We faced major issues back then, but the most important one was the cost of tagging every single product ; both cost of the tag and cost of attaching it (comparatively, antennas and IT where marginal costs at scale). Back in the end of the 2000s, tags were more expensive than today. Decathlon had one major advantage though : it manufactures most of the product. That means we could add the tag in the label at the factory. But still, to make it economically viable, we had to pile-up multiple uses cases. Every single one was important in the balance to justify buying so many tags and tagging so many products. So we went very creative, designing new ways to reduce costs in the whole manufacturing/logistics/storage/retail/after-life chain. Because no single advantage was enough by itself. We also had to imagine these new enablers and uses-cases with the state of this new technology (especially at the time) : airwaves are difficult to predict, and not 100% perfect in terms of detection, collision, …

We invented new ways to do things that were mostly already done, but cheaper (in man-hours for repetitive tasks mostly), better (quality and fiability of results), and/or more frequently.
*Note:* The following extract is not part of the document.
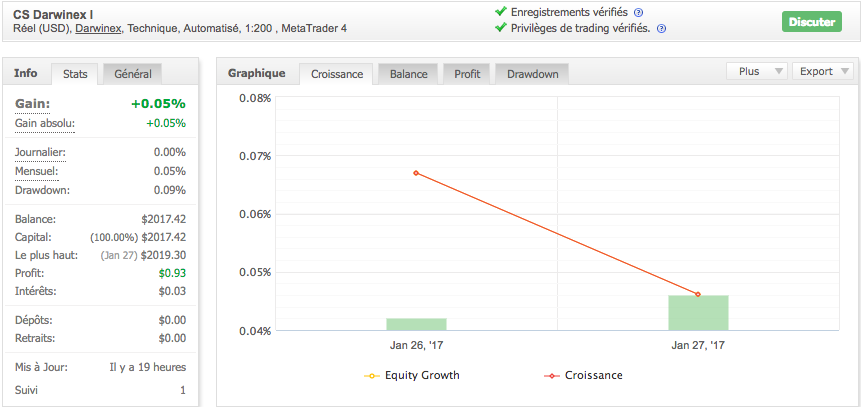The image size is (861, 407).
Task: Open the Profit chart tab
Action: click(467, 74)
Thing logistics optimization (wrong door / parcel detected earlier), whole lifecycle and whereabouts tracking (for defective product callbacks for example), daily inventory (we had the idea to use cleaning carts with antenas to have a daily store inventory), NOSBOS (« not on shelves but on stock », detecting prodcts that where in inventory but not available at this specific moment in the department/shelf), warranty tracking, …

At the end of the story, self-checkout is mostly a by-product, not a target for the deployment. It’s something that was made possible but not a first target.